(Document section):
Figure 2.5-2 Test of operator length. The corresponding autocorrelogram is beneath each record. The window used in autocorrelation estimation is shown in Figure 2.5-1c. (a) Input gather. Deconvolution using prediction lag = 4 ms (spiking deconvolution), 0.1% prewhitening, and prediction filter operator lengths (b) 40 ms, (c) 80 ms, (d) 160 ms, (e) 240 ms.
Figure 2.5-3 Test of prediction lag. The corresponding autocorrelogram is beneath each record. The window used in autocorrelation estimation is shown in Figure 2.5-1c. (a) Input gather. Deconvolution using prediction filter operator length = 160 ms, 0.1 percent prewhitening, and prediction lags (b) 12 ms, (c) 32 ms, (d) 64 ms, (e) 128 ms.
Figure 2.5-4 Test of percent prewhitening. The corresponding autocorrelogram is beneath each record. The window used in autocorrelation estimation is shown in Figure 2.5-1c. (a) Input gather. Deconvolution using prediction filter operator length = 160 ms, prediction lag = 4 ms (spiking deconvolution), and percent prewhitening (b) 1 percent, (c) 4 percent, (d) 16 percent, (e) 32 percent.
Figure 2.5-5 (a) A common-shot gather, (b) after muting guided waves, (c) after t2-scaling, and (d) after spiking deconvolution using an operator length of 320 ms. The amplitude spectra (top) averaged over the shot record, and the autocorrelograms (bottom) are used to to choose deconvolution parameters and evaluate the data after the application of deconvolution.
Figure 2.5-6 The shot record in Figure 2.5-5c after predictive deconvolution using an operator length of 320 ms and a prediction lag of: (a) unit-prediction, (b) 8 ms, and (c) 24 ms. The amplitude spectra (top) averaged over the shot record, and the autocorrelograms (bottom) are used to to choose deconvolution parameters and evaluate the data after the application of deconvolution.
The effect of prediction lag now is examined. In Figure 2.5-3, the 160-ms operator length and 0.1% prewhitening are fixed, while prediction lag is varied. If prediction lag were increased, the deconvolution process would be increasingly less effective in broadening the spectrum, and the autocorrelograms would contain increasingly more energy at nonzero lags. In the extreme, the deconvolution process is ineffective with a 128-ms prediction lag. In practice, common values for the prediction lag are unity (spiking deconvolution) or the first or second zero crossing of the autocorrelation function (predictive deconvolution).
Finally, the percent of prewhitening is varied, while the 4-ms prediction lag and 160-ms operator length are fixed. These tests are shown in Figure 2.5-4. By increasing the percent prewhitening, the deconvolution process becomes less effective. The high end of the spectrum is not flattened as much as the rest of the spectrum (Figure 2.4-24). Note that the autocorrelograms contain increasingly more energy at nonzero lags with increasing percent prewhitening. In practice, it is not advisable to assign a large percent of prewhitening. Typically, a value between 0.1 and 1 percent is sufficient to ensure stability in designing the deconvolution operator (equation 32).

(Data shown):
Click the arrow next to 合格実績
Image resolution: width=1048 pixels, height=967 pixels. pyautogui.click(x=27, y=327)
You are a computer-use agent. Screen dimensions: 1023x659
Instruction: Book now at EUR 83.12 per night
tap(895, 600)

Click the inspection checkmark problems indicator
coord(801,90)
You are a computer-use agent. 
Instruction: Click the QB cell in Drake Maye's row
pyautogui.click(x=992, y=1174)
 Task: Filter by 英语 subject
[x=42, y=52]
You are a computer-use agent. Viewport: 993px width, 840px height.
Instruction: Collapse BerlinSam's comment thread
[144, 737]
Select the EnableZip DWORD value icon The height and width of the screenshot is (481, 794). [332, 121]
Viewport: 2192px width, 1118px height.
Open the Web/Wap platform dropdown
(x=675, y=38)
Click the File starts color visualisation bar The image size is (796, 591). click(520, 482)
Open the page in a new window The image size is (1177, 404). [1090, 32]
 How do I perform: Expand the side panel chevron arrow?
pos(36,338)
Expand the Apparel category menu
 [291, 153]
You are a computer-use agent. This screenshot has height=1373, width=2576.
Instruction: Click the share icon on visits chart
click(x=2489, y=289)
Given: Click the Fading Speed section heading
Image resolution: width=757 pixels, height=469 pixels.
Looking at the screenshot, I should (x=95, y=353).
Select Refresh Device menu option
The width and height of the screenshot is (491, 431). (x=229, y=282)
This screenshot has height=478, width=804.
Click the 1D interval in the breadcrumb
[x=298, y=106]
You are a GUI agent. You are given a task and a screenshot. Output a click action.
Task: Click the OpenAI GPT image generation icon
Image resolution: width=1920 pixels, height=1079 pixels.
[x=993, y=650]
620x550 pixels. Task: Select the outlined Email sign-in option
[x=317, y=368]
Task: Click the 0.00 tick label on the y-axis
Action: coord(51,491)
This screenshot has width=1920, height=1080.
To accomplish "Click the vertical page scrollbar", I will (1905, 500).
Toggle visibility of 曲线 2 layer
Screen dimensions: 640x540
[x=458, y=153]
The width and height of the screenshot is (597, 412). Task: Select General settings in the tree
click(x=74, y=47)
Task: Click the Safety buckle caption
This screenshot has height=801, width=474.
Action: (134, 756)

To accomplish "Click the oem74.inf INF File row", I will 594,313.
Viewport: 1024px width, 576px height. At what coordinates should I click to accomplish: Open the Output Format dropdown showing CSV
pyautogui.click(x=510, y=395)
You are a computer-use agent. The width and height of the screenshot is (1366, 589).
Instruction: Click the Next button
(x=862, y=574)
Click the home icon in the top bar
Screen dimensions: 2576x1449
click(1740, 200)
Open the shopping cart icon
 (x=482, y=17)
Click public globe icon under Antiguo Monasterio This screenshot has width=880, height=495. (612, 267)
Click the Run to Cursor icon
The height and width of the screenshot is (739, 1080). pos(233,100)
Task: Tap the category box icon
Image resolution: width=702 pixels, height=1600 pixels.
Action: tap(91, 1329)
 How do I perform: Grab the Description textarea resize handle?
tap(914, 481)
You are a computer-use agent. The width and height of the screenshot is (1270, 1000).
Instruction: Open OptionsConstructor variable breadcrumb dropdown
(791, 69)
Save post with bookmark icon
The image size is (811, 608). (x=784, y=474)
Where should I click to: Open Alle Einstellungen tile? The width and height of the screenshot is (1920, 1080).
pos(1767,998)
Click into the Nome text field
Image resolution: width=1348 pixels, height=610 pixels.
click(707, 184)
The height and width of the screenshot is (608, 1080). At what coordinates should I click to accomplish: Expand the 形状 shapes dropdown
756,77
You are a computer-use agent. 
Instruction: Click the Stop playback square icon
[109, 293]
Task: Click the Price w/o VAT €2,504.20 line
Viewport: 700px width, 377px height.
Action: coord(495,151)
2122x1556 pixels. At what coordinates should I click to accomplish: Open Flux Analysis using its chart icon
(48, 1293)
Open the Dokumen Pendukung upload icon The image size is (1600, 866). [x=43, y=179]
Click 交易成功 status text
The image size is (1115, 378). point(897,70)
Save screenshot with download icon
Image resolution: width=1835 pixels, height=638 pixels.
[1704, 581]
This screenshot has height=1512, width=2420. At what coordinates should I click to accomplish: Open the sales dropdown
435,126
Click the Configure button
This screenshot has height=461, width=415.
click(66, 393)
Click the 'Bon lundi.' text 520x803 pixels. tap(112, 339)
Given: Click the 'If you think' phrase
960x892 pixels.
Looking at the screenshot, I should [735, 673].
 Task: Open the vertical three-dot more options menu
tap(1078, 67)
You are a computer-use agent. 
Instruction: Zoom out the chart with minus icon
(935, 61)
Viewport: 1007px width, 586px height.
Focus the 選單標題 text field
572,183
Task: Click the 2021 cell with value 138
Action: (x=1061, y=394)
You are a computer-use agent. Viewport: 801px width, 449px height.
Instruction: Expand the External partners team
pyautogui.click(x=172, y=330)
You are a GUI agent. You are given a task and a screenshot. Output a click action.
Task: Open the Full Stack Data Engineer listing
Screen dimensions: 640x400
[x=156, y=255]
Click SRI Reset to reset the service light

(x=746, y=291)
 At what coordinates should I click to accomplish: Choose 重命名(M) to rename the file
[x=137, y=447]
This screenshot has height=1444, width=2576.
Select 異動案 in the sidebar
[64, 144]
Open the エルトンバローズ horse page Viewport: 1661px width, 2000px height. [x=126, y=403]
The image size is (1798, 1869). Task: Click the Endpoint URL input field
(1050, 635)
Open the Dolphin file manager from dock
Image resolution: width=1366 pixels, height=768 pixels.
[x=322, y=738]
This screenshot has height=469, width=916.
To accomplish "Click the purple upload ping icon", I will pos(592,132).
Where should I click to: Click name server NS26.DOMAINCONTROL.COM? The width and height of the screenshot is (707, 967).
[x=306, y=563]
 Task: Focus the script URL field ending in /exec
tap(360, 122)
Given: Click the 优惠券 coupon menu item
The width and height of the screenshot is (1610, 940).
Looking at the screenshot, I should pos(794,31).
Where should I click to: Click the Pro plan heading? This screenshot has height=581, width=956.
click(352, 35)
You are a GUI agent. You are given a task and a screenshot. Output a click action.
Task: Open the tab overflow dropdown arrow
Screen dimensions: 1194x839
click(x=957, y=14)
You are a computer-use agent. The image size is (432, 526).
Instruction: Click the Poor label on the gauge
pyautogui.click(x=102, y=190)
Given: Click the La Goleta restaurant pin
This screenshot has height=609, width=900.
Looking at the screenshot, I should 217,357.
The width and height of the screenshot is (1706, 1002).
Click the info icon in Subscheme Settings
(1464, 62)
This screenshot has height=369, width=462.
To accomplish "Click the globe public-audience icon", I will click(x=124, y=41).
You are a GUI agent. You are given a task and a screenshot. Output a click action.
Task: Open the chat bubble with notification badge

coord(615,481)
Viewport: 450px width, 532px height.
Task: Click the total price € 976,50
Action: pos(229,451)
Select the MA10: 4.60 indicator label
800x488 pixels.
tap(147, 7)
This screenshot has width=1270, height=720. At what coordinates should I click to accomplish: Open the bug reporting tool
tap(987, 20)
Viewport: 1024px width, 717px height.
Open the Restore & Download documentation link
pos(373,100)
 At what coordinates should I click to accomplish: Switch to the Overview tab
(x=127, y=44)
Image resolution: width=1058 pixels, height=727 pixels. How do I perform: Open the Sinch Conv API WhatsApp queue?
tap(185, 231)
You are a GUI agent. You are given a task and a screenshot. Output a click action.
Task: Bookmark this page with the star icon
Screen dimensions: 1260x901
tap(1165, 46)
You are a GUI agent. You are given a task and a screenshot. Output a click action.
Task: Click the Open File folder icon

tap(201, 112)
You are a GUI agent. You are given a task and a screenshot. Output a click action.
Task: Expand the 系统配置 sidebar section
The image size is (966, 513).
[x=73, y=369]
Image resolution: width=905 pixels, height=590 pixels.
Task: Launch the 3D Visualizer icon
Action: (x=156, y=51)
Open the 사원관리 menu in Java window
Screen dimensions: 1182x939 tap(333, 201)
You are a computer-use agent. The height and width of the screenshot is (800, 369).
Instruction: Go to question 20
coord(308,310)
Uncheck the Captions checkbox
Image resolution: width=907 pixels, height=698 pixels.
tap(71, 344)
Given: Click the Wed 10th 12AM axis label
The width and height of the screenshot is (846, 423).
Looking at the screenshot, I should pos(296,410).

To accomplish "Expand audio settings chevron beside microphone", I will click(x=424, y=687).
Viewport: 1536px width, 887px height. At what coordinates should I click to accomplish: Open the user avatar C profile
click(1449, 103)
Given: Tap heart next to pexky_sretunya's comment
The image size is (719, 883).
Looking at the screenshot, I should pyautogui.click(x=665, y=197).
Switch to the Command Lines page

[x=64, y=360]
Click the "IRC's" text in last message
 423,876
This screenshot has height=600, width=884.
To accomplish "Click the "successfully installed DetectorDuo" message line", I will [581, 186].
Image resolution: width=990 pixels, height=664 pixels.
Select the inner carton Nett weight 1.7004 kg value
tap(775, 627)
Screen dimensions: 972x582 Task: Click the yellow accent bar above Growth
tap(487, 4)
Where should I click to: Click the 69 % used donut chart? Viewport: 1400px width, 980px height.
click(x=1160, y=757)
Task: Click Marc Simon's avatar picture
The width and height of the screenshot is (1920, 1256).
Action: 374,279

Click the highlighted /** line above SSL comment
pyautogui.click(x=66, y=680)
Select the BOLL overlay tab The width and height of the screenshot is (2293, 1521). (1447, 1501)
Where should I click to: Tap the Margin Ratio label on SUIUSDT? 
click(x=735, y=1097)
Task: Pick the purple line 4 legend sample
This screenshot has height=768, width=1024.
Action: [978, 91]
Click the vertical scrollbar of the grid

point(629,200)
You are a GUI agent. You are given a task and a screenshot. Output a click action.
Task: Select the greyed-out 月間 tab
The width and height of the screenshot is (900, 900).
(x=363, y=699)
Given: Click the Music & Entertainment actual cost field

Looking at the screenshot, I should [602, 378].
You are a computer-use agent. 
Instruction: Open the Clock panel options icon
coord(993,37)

(Tasks to perform):
[1] Rewrite the deconvolution passage from "Figure 2.5-3 Test" to "(e) 128 ms.", replacing "Input gather" with "Input record".
[2] Copy out the listing verbatim from the line with "Select the EnableZip" to the line with "click(x=2489, y=289)".
The deconvolution passage and the listing have no connection to each other.

(The results):
[1]
Figure 2.5-3 Test of prediction lag. The corresponding autocorrelogram is beneath each record. The window used in autocorrelation estimation is shown in Figure 2.5-1c. (a) Input record. Deconvolution using prediction filter operator length = 160 ms, 0.1 percent prewhitening, and prediction lags (b) 12 ms, (c) 32 ms, (d) 64 ms, (e) 128 ms.

[2]
Select the EnableZip DWORD value icon The height and width of the screenshot is (481, 794). [332, 121]
Viewport: 2192px width, 1118px height.
Open the Web/Wap platform dropdown
(x=675, y=38)
Click the File starts color visualisation bar The image size is (796, 591). click(520, 482)
Open the page in a new window The image size is (1177, 404). [1090, 32]
 How do I perform: Expand the side panel chevron arrow?
pos(36,338)
Expand the Apparel category menu
 [291, 153]
You are a computer-use agent. This screenshot has height=1373, width=2576.
Instruction: Click the share icon on visits chart
click(x=2489, y=289)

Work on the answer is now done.